= Beginning of Section =

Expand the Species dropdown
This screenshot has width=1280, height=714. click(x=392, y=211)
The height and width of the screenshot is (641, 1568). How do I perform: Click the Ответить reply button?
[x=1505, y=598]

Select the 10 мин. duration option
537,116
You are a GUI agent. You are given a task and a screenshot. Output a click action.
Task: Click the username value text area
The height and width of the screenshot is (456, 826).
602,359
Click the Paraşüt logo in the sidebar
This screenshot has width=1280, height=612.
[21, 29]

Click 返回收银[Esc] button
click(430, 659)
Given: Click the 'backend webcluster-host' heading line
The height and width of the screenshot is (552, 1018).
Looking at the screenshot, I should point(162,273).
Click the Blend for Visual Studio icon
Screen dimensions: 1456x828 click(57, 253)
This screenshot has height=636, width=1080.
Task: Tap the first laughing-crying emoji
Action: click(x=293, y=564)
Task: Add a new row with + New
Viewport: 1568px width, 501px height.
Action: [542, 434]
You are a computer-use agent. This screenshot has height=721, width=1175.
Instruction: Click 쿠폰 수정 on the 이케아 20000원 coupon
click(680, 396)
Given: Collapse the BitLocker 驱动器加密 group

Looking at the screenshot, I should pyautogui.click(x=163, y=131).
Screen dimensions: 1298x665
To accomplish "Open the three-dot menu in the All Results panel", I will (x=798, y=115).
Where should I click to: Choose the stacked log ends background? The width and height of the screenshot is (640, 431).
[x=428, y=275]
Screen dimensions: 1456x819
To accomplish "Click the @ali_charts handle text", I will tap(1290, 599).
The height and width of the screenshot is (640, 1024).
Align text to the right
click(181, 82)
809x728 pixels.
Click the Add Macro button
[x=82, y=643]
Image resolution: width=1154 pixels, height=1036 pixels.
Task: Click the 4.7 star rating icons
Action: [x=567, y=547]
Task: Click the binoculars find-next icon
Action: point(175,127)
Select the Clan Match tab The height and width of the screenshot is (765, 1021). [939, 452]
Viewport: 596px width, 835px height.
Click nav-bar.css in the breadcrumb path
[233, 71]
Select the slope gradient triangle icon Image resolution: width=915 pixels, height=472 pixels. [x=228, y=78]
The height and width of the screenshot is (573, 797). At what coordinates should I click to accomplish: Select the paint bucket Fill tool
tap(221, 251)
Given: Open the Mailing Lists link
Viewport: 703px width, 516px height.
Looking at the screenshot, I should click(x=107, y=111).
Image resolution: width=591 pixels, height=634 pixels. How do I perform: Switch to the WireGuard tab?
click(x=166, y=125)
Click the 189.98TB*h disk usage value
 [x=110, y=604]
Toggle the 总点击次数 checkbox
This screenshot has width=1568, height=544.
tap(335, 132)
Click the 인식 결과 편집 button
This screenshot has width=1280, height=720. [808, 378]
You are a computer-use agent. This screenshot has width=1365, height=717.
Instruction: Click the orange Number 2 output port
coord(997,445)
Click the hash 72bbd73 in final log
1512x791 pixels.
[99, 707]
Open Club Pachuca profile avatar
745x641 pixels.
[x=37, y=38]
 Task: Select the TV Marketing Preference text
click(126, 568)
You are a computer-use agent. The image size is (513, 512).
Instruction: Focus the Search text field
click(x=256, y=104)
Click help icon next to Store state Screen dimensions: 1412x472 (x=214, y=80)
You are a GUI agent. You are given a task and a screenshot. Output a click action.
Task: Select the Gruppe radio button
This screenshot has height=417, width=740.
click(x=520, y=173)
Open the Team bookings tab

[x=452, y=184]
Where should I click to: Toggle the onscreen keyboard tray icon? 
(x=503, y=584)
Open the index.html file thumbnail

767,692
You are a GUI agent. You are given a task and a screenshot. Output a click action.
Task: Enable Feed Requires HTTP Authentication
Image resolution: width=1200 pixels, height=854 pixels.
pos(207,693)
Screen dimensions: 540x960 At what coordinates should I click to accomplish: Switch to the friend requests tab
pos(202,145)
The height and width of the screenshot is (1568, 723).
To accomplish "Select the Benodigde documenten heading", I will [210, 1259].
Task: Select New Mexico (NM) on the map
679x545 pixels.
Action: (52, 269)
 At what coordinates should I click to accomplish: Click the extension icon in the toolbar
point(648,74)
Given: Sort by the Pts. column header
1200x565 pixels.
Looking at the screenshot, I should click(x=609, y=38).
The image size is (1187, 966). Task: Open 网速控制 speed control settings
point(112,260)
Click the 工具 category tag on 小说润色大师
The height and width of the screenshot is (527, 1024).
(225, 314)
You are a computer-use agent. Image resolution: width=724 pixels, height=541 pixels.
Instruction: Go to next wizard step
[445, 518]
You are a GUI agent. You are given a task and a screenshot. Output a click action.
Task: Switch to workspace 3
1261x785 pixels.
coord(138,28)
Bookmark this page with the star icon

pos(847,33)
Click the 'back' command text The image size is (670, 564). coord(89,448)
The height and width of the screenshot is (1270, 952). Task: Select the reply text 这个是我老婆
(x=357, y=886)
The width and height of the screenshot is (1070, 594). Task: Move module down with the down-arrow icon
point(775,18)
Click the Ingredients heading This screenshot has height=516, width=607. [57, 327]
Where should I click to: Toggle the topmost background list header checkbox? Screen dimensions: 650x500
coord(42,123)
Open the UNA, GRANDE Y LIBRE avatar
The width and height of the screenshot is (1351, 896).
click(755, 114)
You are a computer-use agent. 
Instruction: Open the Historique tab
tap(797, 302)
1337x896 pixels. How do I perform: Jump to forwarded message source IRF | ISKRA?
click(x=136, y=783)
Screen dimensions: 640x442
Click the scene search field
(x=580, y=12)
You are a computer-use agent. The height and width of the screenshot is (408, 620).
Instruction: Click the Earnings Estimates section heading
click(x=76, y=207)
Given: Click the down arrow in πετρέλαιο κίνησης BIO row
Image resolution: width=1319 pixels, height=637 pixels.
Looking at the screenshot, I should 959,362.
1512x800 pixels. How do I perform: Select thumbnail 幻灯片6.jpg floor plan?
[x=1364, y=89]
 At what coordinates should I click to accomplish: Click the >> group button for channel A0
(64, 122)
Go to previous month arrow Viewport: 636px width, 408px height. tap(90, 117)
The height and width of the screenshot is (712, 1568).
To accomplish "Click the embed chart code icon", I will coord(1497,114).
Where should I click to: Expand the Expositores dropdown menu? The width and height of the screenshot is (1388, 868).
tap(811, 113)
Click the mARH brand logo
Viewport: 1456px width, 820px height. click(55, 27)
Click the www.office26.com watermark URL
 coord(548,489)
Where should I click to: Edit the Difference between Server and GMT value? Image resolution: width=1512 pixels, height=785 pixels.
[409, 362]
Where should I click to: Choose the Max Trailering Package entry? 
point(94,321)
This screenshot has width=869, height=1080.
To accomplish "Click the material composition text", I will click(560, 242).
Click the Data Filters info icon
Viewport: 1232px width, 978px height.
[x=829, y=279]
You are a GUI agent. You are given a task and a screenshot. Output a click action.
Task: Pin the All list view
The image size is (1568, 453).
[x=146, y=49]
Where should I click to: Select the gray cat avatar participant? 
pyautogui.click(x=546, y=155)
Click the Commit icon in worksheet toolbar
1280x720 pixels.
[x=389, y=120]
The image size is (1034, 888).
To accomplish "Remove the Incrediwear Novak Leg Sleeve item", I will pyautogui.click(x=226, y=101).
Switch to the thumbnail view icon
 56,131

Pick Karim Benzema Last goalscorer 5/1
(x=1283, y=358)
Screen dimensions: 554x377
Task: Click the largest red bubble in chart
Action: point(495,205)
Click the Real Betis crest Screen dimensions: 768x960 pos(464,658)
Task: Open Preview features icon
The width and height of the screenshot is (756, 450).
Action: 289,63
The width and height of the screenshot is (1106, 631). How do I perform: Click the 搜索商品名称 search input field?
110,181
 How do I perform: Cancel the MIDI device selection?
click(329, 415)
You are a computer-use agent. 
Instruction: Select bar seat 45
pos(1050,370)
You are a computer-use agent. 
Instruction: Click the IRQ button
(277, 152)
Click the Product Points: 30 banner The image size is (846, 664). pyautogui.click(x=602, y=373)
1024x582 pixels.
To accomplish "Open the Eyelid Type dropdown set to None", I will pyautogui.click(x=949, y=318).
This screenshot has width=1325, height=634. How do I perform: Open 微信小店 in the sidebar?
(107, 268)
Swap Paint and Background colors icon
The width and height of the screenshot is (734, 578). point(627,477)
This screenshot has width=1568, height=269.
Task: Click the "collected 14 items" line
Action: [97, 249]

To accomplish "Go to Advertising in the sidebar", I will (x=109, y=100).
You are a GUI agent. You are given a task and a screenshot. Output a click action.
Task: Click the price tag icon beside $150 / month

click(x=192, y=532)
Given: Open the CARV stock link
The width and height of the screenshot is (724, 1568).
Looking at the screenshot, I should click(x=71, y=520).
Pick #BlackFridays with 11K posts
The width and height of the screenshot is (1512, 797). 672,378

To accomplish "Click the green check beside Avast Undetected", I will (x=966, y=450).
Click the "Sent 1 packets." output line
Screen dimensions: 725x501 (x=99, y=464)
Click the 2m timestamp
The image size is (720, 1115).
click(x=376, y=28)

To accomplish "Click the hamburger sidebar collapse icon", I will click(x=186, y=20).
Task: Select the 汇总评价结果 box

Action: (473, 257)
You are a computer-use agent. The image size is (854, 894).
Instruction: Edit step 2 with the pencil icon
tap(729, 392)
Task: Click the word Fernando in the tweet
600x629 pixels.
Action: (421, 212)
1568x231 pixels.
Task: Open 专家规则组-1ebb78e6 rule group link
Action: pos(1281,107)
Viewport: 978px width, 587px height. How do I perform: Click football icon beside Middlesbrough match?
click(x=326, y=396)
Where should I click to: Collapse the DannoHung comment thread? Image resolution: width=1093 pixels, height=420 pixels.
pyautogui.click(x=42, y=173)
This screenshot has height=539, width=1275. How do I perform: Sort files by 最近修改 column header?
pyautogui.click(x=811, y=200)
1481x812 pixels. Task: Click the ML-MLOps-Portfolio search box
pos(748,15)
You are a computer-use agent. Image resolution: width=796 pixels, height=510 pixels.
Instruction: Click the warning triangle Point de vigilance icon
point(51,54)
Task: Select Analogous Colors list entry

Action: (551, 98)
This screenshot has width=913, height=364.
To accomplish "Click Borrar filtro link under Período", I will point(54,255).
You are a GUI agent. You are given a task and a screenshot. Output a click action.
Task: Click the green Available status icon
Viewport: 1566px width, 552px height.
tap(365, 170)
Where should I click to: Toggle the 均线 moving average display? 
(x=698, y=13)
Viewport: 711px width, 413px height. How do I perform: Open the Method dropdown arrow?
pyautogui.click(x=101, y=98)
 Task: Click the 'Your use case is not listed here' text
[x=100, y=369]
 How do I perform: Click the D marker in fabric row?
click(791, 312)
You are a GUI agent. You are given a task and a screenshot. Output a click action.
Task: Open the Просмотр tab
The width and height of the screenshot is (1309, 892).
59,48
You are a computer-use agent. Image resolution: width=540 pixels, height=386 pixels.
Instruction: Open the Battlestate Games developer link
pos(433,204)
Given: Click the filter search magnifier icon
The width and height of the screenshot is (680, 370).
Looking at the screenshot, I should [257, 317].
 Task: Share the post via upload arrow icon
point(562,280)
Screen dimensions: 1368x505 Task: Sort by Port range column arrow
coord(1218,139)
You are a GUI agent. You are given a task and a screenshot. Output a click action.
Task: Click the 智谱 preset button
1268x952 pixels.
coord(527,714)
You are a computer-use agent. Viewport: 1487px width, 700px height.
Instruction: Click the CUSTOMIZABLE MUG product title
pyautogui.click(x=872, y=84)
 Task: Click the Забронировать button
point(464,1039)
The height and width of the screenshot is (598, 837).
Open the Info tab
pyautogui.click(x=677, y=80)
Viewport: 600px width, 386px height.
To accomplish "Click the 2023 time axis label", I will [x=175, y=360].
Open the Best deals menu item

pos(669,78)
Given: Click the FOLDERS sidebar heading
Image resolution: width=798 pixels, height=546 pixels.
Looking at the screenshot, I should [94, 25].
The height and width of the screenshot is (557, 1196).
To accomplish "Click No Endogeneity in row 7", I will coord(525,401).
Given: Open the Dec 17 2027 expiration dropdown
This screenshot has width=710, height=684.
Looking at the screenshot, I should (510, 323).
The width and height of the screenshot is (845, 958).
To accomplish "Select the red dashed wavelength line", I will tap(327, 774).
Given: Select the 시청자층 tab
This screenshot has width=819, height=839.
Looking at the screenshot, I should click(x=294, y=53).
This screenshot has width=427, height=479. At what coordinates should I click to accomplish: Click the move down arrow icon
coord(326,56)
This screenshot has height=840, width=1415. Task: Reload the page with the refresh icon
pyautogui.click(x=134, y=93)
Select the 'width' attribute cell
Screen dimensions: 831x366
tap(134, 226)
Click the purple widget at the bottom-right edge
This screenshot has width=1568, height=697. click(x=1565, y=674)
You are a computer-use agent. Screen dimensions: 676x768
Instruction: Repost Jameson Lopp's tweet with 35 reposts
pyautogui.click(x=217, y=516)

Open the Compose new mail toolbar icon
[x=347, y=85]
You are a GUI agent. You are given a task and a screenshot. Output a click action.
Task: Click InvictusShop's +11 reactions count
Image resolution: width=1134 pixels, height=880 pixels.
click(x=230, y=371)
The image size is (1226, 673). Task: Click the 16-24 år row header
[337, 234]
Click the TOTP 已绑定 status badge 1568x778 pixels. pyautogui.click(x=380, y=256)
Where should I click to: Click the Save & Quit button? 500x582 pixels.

= End of Section =

TRY IT: Print exactly the lines above, between the one holding "Instruction: Click 쿠폰" and the one holding "Screen dimensions: 1456x819", inclusive, and nothing besides.

EXERCISE SOLUTION:
Instruction: Click 쿠폰 수정 on the 이케아 20000원 coupon
click(680, 396)
Given: Collapse the BitLocker 驱动器加密 group

Looking at the screenshot, I should pyautogui.click(x=163, y=131).
Screen dimensions: 1298x665
To accomplish "Open the three-dot menu in the All Results panel", I will (x=798, y=115).
Where should I click to: Choose the stacked log ends background? The width and height of the screenshot is (640, 431).
[x=428, y=275]
Screen dimensions: 1456x819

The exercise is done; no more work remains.